Clearly, B-RAF inhibitors are a valuable innovation in melanoma treatment. But how can they be used so that resistance doesn’t occur? One approach that is being actively investigated is inhibiting the pathway at multiple nodes, by designing drugs that would specifically inhibit MEK or ERK, which are downstream of B-RAF in the pathway. When these drugs are given in combination with B-RAF inhibitors, it might be possible to circumvent the currently inevitable development of drug resistance.
Another interesting approach is the concept of a ‘drug holiday’. In mice, melanoma tumours grow more slowly when they are treated with cycles of 4 weeks of B-RAF inhibitor broken up with 2 weeks of “drug holiday”, than if treated with the drug continuously. It seems counterintuitive; with antibiotics for treating bacterial infections, we’ve all heard the dire warnings of completing a course of antibiotics, to avoid the emergence of antibiotic resistant strains of bacteria. So what is the theory behind the drug holiday and why do the tumours grow slower when there is a break?

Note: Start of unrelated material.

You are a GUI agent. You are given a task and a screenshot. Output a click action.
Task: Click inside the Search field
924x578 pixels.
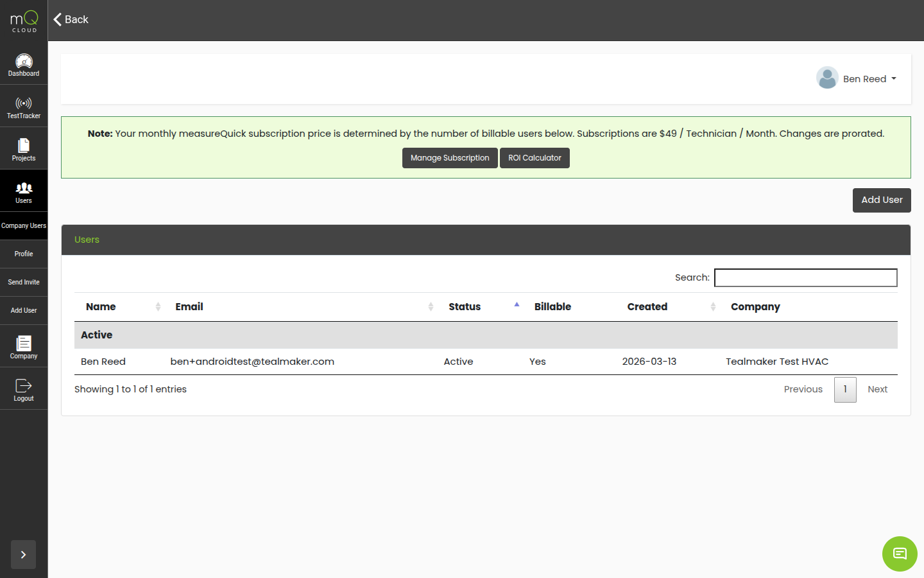tap(805, 277)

It’s because a tumour is not made up of just one cell type; tumours are heterogeneous. Lots of different cells with lots of different mutations make up a tumour. It is also thought that drug resistant cancer cells are ‘less fit’ (in the evolutionary sense) than the drug sensitive original cancer cells. This makes sense because drug resistance is only useful when there are drugs present. So during the treatment cycle, the drug sensitive cancer cells are killed off, while the drug resistant cells grow and populate more and more of the tumour. During the “holiday” the drug sensitive cancer cells recover while the drug resistant cancer cells recede. So over the cycle, one population of cells is always receding and the other is growing, resulting in an overall delay in growth.
The drug holiday approach has been used with a B-RAF mutant melanoma patient who also developed leukaemia that was driven by a RAS mutation. The doctors treated the patient with intermittent B-RAF inhibitor and also MEK inhibitor in combination, which appeared to keep the growth of the melanoma and the leukaemia in check. It’s clear that we need to learn how to optimise drug schedules, and design treatment plans that can utilise the benefits of targeted therapies used in combination.
* The name “vemurafenib” comes from the specific mutation on the B-RAF protein. The amino acid valine is mutated to glutamate at the 600th position of the protein (hence V600E). So the drug name is V600E mutated BRAF inhibition. Any drug name that ends with the word ‘-ib’ refers to a small molecule inhibitor designed to inhibit the activity of a specific protein.